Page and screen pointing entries
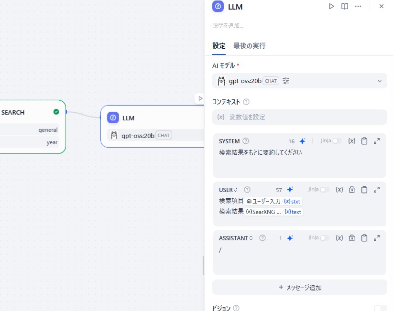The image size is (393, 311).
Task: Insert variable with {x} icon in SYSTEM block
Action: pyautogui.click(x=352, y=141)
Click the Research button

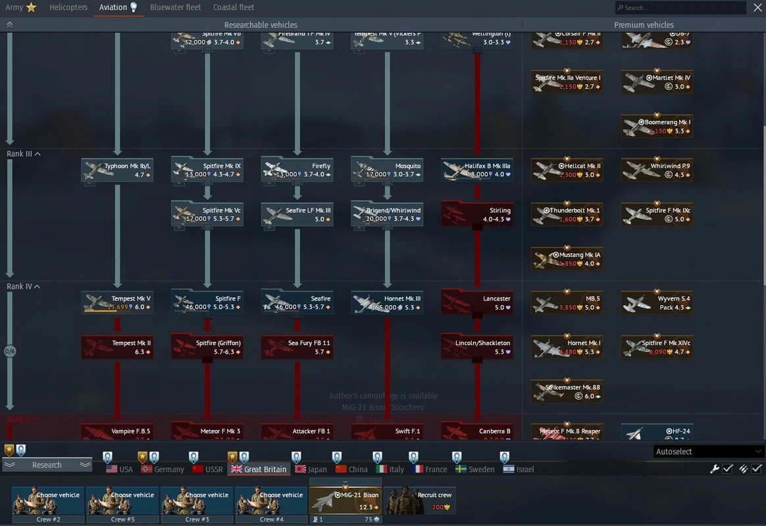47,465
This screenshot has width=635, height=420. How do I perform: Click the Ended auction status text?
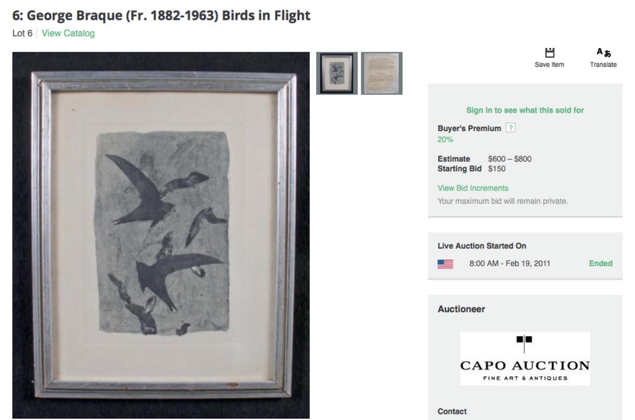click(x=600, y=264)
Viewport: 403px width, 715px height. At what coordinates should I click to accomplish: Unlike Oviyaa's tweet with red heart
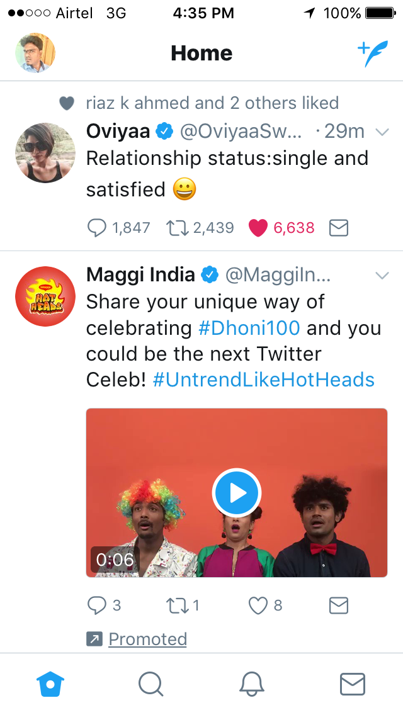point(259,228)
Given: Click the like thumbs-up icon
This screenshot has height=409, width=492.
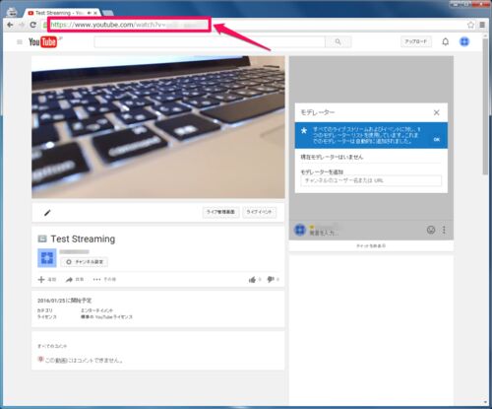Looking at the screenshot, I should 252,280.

→ **Task objective**:
Copy every line of the entries above verbatim, leaving out the pictures.

→ **Full response**:
The image size is (393, 311).
Task: Insert variable with {x} icon in SYSTEM block
Action: pyautogui.click(x=352, y=141)
Click the Research button

47,465
This screenshot has width=635, height=420. How do I perform: Click the Ended auction status text?
click(x=600, y=264)
Viewport: 403px width, 715px height. At what coordinates should I click to accomplish: Unlike Oviyaa's tweet with red heart
point(259,228)
Given: Click the like thumbs-up icon
This screenshot has height=409, width=492.
Looking at the screenshot, I should 252,280.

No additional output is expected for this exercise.